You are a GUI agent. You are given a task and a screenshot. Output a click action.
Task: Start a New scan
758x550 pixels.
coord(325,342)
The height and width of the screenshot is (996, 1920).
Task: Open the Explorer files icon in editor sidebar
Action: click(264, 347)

- [GIVEN REQUEST]:
Copy these lines verbatim, one after another.

- [TASK RESULT]:
You are a GUI agent. You are given a task and a screenshot. Output a click action.
Task: Start a New scan
758x550 pixels.
coord(325,342)
The height and width of the screenshot is (996, 1920).
Task: Open the Explorer files icon in editor sidebar
Action: click(264, 347)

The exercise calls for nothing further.